As part of the project, Professor Donnell will use literature as a tool for opening up questions of sexual categorisation and understanding through public workshops in Trinidad, Jamaica and Reading, in the UK.
Nearly 1 in 4 Men is Bisexual in the Caribbean
by Diane Anderson-Minshall
New Study Says Nearly 1 in 4 Men is Bisexual in the Caribbean The largest survey ever of men who have sex with men offers some interesting results. A surprising new study says that nearly one in four Caribbean men today describe themselves as bisexual, according to the Antigua Observer. The findings are from the regionwide Caribbean Men’s Internet Survey, which has been widely touted as the largest sampling of Caribbean men ever done. It included 2,560 men throughout 33 territories in the region.
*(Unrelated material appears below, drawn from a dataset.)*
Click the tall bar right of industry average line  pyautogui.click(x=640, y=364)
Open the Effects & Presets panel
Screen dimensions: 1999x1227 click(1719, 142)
“We have a fair population in the Caribbean that identify as bisexual. Across the entire sample … about 20 to 23 per cent say they are bisexual,” Ernest Massiah, facilitator of the CARIMIS project and director of UNAIDS, Caribbean Regional Support Team, told the Observer‘s Alicia Simon. Massiah also told the Observer that 15 per cent of the men in the survey did not define themselves in any category and “do not want a label” even though they have sex with other men. The survey also underscored the “shocking” amount of violence aimed at those thought to be gay or bisexual. Massiah says that CARIMIS reached a far-wider group of men who have sex with men that traditional face-to-face surveys couldn’t reach. The results, says the Observer, will go to governments of participating nations to help create policies that help men in their countries.